§ SELECTED TEXT:
══════
Biostatistics: Introduction to Biostatistics (B300) - Practice Flashcards

Course logistics and access

Course: Biostatistics Introduction to Biostatistics B300 (in-person and online components)
Canvas layout overview:
- Lectures posted just before the lecture (usually the night before)
- Lectures accessible via a PowerPoint file for today’s topic
- Assignments: Homework and quizzes posted under Assignments
- Quizzes: graded online; Homework: graded by TA (to be assigned)
- Syllabus and course information available in Canvas; a separate official syllabus document is posted
- Zoom link available for remote attendance or one-on-one help
- Kaltura Media Gallery: video recordings of lectures (videos go there after posting)
Class participation and attendance:
- Recording the class may influence some students to stay home; the instructor encourages attendance for better learning outcomes
- Attendance tracking may be implemented in the future, but not strictly required for all sessions
Office hours and contact:
- Instructor: Nayus (pronounced like “my goose” as a mnemonic); open to scheduling by appointment
- Office location (RG 6056) and phone; email address: a9@iu.edu
- No fixed schedule of formal office hours; contact for meetings as needed
Class format notes:
- The instructor also teaches two online classes (B300 Fort Wayne and B301 - Biostatistics for Health Information Management) and records lectures for those classes as well
- The class uses a blended format: in-person meetings, online access, and recorded lectures
Textbook and software overview:
- Textbook: OpenIntro Statistics, 4th edition (open-access, low cost)
- OpenIntro website: openintro.org; supports a free PDF download and low-cost paperback options
- R software for statistics: introduced in Week 2; setup guidance provided via poseit.cloud (free plan available)
- OpenIntro labs: Introduction to R and R Studio available on the textbook site; recommended to complete before heavy usage in class
Emphasis on self-directed learning:
- The instructor will refer to OpenIntro labs and slides; slides are edited for clarity and supplemented with instructor notes
- A cheat sheet (one 8.5 × 11, two-sided) will be used during exams; not an open-book/open-notes policy, but a two-sided sheet with essential notes
Exam and assessment structure:
- Three in-class exams (must be taken in person unless a very good reason is approved in advance)
══════
§ Saved data entries:
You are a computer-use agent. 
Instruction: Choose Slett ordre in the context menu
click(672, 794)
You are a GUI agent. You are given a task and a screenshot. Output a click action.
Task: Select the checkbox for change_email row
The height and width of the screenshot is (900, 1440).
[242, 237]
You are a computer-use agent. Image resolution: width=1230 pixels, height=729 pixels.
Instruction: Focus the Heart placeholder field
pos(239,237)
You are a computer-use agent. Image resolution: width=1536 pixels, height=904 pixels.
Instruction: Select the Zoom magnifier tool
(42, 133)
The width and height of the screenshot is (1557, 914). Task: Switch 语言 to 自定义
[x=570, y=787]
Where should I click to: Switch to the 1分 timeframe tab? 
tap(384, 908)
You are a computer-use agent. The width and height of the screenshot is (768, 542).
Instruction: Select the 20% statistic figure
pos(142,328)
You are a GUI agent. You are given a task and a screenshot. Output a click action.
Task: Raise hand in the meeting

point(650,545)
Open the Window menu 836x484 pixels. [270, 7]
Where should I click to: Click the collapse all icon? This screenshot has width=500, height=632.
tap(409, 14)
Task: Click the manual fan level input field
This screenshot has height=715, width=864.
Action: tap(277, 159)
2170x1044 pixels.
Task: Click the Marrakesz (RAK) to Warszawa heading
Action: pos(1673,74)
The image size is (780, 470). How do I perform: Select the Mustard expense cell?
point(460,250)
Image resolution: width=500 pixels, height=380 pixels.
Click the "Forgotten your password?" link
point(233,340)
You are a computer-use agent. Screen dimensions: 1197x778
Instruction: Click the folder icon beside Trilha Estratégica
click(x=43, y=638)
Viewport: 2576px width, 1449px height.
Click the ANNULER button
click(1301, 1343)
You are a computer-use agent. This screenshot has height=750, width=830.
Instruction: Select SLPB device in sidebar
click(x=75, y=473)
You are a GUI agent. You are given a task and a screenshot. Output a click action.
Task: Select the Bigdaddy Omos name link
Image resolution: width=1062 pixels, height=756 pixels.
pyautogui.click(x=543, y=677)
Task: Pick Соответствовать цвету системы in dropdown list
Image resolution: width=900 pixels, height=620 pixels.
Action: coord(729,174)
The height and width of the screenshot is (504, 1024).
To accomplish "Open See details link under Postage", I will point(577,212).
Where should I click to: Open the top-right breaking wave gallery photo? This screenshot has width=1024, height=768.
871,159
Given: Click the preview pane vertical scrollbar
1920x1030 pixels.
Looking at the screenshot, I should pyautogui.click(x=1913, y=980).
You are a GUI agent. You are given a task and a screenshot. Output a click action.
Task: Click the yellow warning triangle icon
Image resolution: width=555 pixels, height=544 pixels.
══════
§ PROBLEM A: Transcribe the passage of the biostatistics flashcards starting with "Biostatistics: Introduction to" and going on through "(to be assigned)".
§ PROBLEM B: According to the biostatistics flashcards, why does the instructor encourage in-person attendance even though class is recorded? Answer in one to three sentences.
Rely solely on the biostatistics flashcards, not on the data.

§ ANSWER SECTION A:
Biostatistics: Introduction to Biostatistics (B300) - Practice Flashcards

Course logistics and access

Course: Biostatistics Introduction to Biostatistics B300 (in-person and online components)
Canvas layout overview:
- Lectures posted just before the lecture (usually the night before)
- Lectures accessible via a PowerPoint file for today’s topic
- Assignments: Homework and quizzes posted under Assignments
- Quizzes: graded online; Homework: graded by TA (to be assigned)

§ ANSWER SECTION B: Recording the class may lead some students to stay home. The instructor encourages attendance because it produces better learning outcomes.